[Material for this task]

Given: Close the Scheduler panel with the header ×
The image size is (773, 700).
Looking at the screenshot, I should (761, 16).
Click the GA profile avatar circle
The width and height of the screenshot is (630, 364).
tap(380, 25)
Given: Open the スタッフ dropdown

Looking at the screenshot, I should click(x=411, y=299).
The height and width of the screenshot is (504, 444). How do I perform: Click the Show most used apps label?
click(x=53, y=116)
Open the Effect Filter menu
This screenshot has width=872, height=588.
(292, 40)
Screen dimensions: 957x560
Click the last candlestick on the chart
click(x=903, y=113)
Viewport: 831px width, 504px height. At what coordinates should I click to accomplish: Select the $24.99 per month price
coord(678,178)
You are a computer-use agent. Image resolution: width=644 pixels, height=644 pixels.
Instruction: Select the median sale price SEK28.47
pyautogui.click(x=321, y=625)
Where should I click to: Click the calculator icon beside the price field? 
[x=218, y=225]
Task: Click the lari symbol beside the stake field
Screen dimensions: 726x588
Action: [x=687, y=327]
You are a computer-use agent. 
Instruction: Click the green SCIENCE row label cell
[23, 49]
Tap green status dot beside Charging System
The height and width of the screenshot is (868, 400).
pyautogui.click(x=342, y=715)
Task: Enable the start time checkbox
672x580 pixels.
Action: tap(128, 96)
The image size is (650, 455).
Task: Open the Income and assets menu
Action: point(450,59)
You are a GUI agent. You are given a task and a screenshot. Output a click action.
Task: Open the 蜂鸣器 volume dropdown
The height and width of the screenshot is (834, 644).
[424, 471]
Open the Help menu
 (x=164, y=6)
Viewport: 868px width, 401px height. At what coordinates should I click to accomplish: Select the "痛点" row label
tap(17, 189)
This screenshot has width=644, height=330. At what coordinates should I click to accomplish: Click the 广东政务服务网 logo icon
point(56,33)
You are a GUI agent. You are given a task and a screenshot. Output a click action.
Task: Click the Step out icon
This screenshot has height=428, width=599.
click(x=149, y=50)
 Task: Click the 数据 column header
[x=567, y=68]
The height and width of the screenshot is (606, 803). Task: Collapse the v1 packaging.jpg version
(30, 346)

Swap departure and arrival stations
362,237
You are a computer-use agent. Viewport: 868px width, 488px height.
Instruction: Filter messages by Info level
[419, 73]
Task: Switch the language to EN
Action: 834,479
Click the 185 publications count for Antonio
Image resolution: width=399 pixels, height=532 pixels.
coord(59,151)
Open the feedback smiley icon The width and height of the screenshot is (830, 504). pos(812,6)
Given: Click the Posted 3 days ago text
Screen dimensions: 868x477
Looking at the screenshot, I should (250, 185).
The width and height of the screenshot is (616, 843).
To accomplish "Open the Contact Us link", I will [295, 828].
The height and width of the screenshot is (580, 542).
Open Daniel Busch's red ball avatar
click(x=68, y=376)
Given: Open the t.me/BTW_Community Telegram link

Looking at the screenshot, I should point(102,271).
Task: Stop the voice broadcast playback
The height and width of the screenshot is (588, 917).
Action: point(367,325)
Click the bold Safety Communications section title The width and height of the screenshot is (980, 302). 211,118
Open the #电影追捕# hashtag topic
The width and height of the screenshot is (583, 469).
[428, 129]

[/Material for this task]

### [Requirement]
Set every line down again exactly. Begin with the first line of the entries and finish with the line containing "Tap green status dot beside Charging System".

### [Response area]
Given: Close the Scheduler panel with the header ×
The image size is (773, 700).
Looking at the screenshot, I should (761, 16).
Click the GA profile avatar circle
The width and height of the screenshot is (630, 364).
tap(380, 25)
Given: Open the スタッフ dropdown

Looking at the screenshot, I should click(x=411, y=299).
The height and width of the screenshot is (504, 444). How do I perform: Click the Show most used apps label?
click(x=53, y=116)
Open the Effect Filter menu
This screenshot has width=872, height=588.
(292, 40)
Screen dimensions: 957x560
Click the last candlestick on the chart
click(x=903, y=113)
Viewport: 831px width, 504px height. At what coordinates should I click to accomplish: Select the $24.99 per month price
coord(678,178)
You are a computer-use agent. Image resolution: width=644 pixels, height=644 pixels.
Instruction: Select the median sale price SEK28.47
pyautogui.click(x=321, y=625)
Where should I click to: Click the calculator icon beside the price field? 
[x=218, y=225]
Task: Click the lari symbol beside the stake field
Screen dimensions: 726x588
Action: [x=687, y=327]
You are a computer-use agent. 
Instruction: Click the green SCIENCE row label cell
[23, 49]
Tap green status dot beside Charging System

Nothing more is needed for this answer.